Ti spiego perché fidelizzare la tua clientela è più semplice di quel che pensi. Quando conosci chi è il tuo cliente

La mia palestra ha introdotto una grande novità a inizio anno: devi prenotare il corso a cui vuoi partecipare. L’ho capito quando, davanti alla sala della lezione che frequento di solito, ho trovato una collaboratrice della palestra con un foglio in mano. Stava verificando se prima di entrare strisciavi il badge e se il tuo nome era presente nella lista.

L’insegnante ce l’ha poi spiegato.

Sì, ora è obbligatorio prenotarsi. Sì, vale per tutti i corsi. Per prenotarti puoi usare l’app oppure telefonare. Sì, è una decisione definitiva: vogliono capire quali corsi tenere e quali eliminare. No, non dipende dalla nostra sede, ma è una decisione del quartier generale di Milano.

La palestra fa parte di uno dei maggiori gruppi internazionali di centri fitness. È aperta tutti i giorni, dal mattino presto fino a sera tardi, a ogni ora ci sono più corsi in contemporanea, gli ambienti sono belli e curati, ha un angolo bar/ristorante e anche un’area bambini.

E quindi?

Il rischio di perdere clienti

I corsi che sto frequentando con maggiore assiduità in questo periodo sono quelli di ginnastica posturale e di pilates. Come puoi immaginare, l’età media dei partecipanti – sarà per la tipologia del corso, sarà per l’orario – è più o meno sessant’anni.

Sono persone che non utilizzano normalmente le app. E che non sono molto contente della novità.

Sì, va bene, c’è il telefono, ma è una cosa in più che mi devo ricordare. Poi magari la linea è occupata, mi esce di mente e va a finire che quando chiamo non c’è più posto. Insomma, un’altra cosa che mi complica la vita. Perché avete introdotto questo obbligo? Interessa più a voi che a me. Tanto io il posto al corso lo trovavo comunque. Non vengo mai la sera quando è pieno di gente.

In due parole: la mia palestra ha introdotto una novità e corre il rischio di creare clienti insoddisfatti invece di fidelizzarli.

Cosa posso fare se mi trovo in una situazione simile?

Posso partire dal cliente.

Mettermi nei suoi panni.

Posso conoscerlo. Non pensando di sapere che cosa vuole, ma sapendolo.

Chi è? Che esigenze ha? Quali sono i suoi timori? Cosa si aspetta da me? Come lo posso aiutare? Per esempio, nel caso della palestra: che dimestichezza ha con il digitale?

Posso conoscere tutti i punti (i touchpoint) in cui entra in contatto con il mio business. Il sito, il venditore, l’email, il telefono, il trainer, ecc.

Posso individuare i punti di contatto più critici per lui, quelli in cui rischia di provare emozioni come frustrazione, rabbia, insicurezza.

Posso non smettere mai di chiedermi: quello che decido oggi serve davvero al mio cliente? Lo apprezza oppure gli crea un problema in più?

Se decido comunque di introdurre quel cambiamento – perché non ho altra scelta -, posso individuare i benefici anche per lui. Tanto i miei li conosco.

Posso fare in modo che i vantaggi per lui siano chiari e concreti.

Posso comunicarli.

In che modo? Per iscritto e a voce? Dove e quando? Come faccio in modo che ognuno dei miei clienti target si riconosca in quello che legge e sente?
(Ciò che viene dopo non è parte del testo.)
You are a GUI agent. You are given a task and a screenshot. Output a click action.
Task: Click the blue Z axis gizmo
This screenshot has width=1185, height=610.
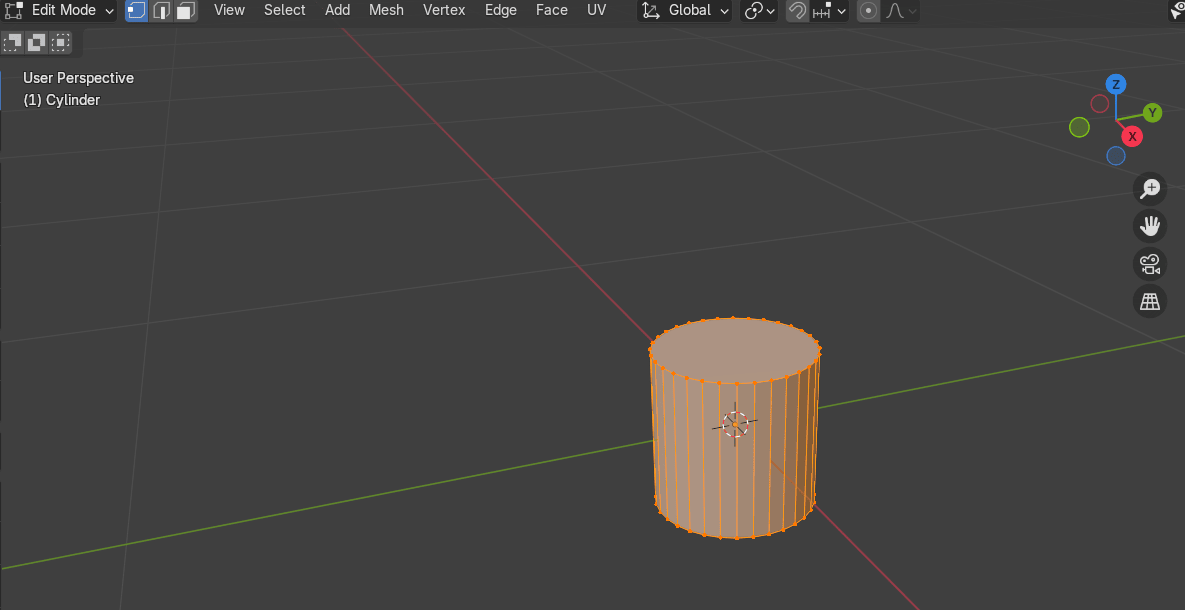(1116, 84)
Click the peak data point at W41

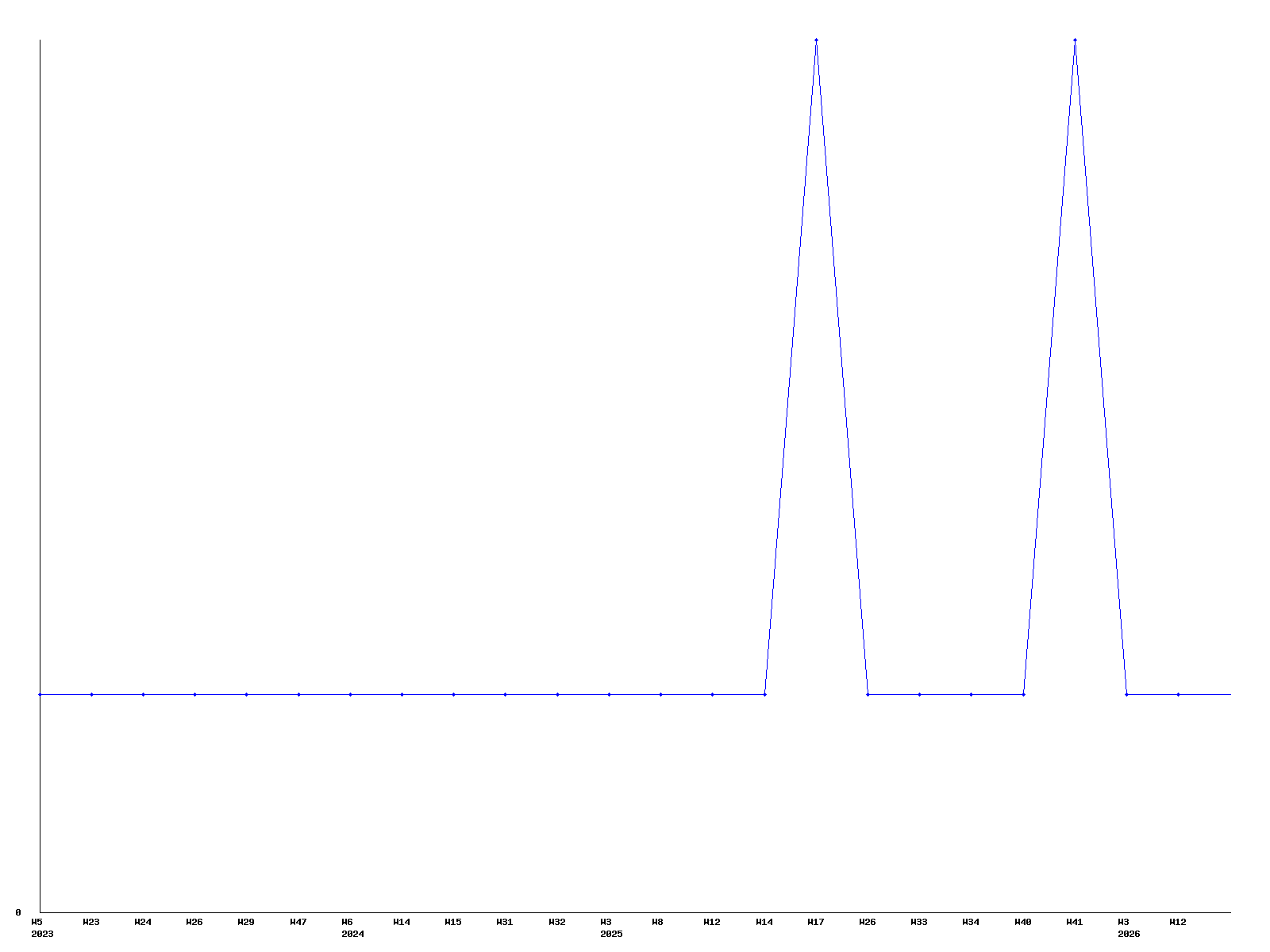(x=1075, y=40)
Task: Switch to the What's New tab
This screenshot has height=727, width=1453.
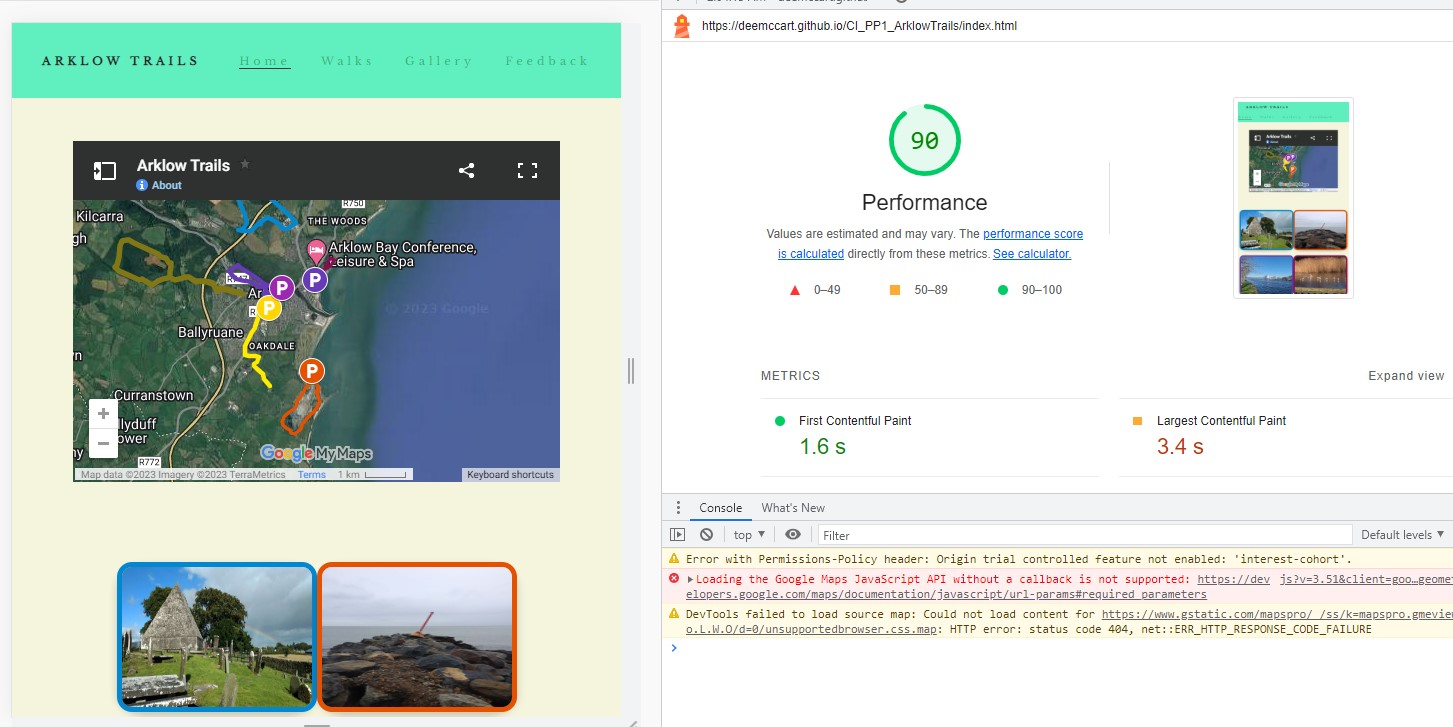Action: pos(793,508)
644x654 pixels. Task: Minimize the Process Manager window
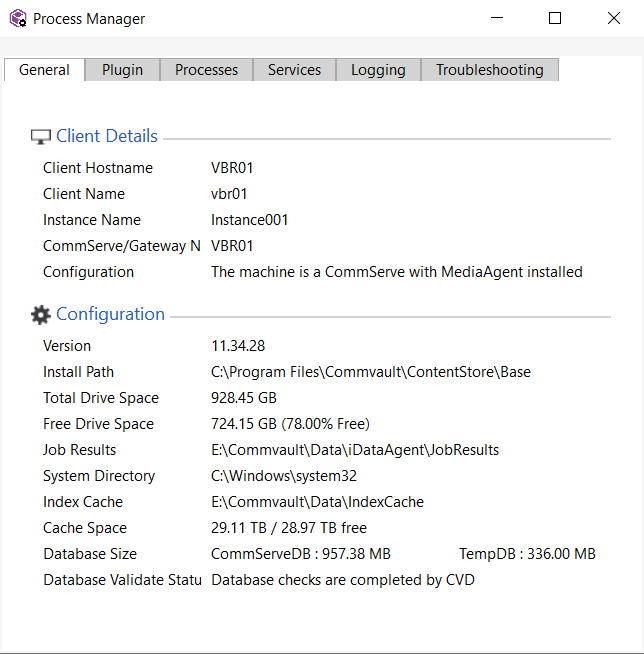point(497,18)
Per esempio nel caso della palestra: cosa scrivo nella newsletter? Come faccio sì che percepiscano i benefici anche le persone che non la ricevono?

Posso coinvolgere tutti i dipendenti e i partner.
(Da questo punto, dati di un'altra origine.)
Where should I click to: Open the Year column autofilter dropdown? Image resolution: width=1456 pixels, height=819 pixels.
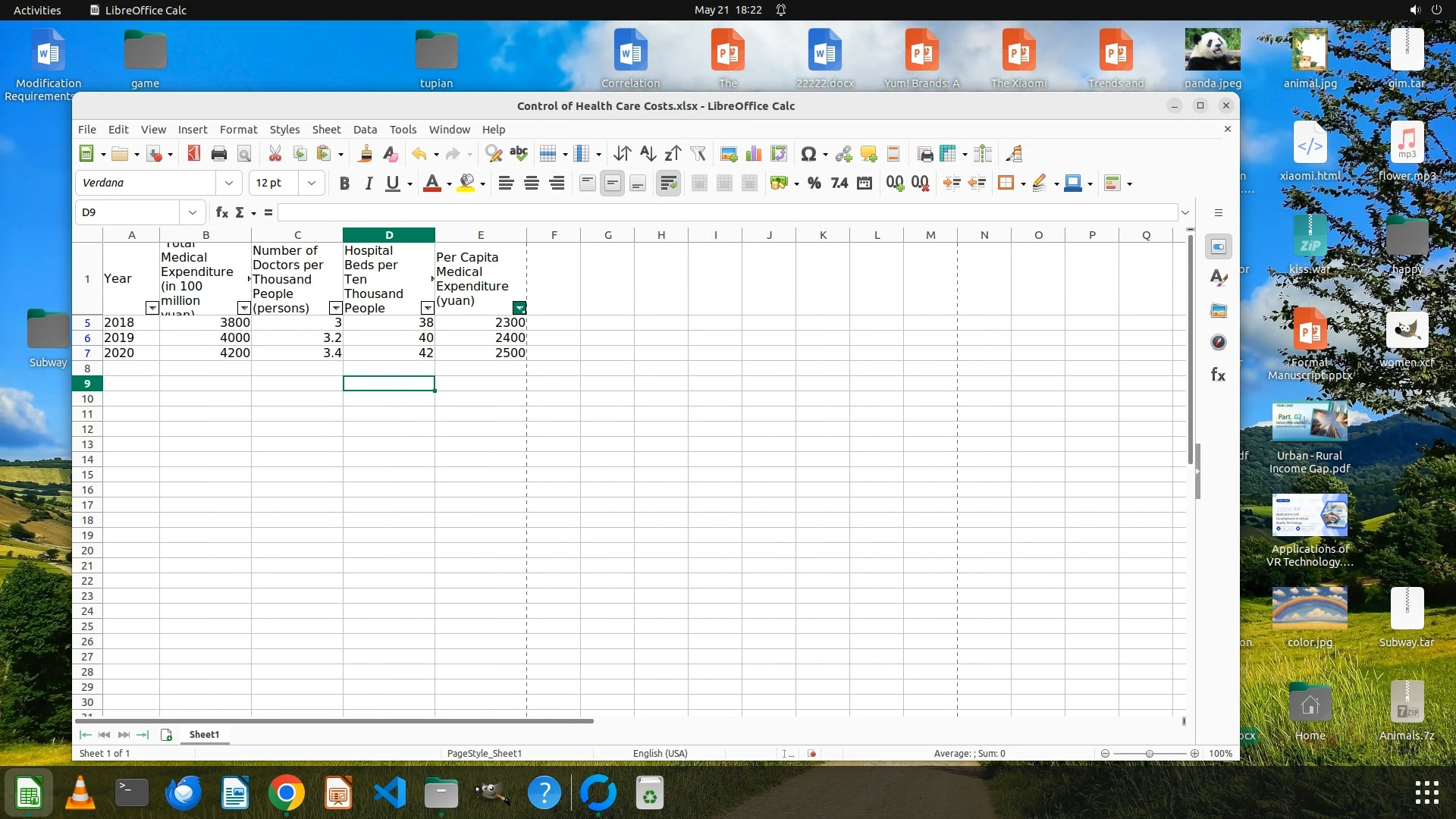(x=152, y=308)
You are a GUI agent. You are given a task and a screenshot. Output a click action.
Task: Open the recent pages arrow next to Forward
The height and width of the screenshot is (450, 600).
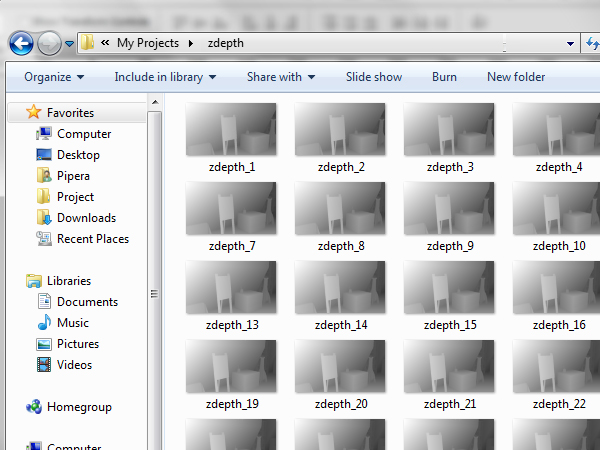[x=69, y=44]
Ascoltare la loro esperienza concreta e le loro esigenze. Spiegare il cosa, il perché e il come, formarli e renderli ambasciatori positivi. Nel caso della palestra: le persone alla reception, i trainer, i gestori del bar, i collaboratori dell’area bambini.

Posso assumermi la responsabilità. È una decisione mia, non del capo, della direzione o della sede centrale.

È difficile fidelizzare il cliente?

No, è solo faticoso. Ma, quando conosci (e vuoi tenere) il tuo cliente, sai cosa fare.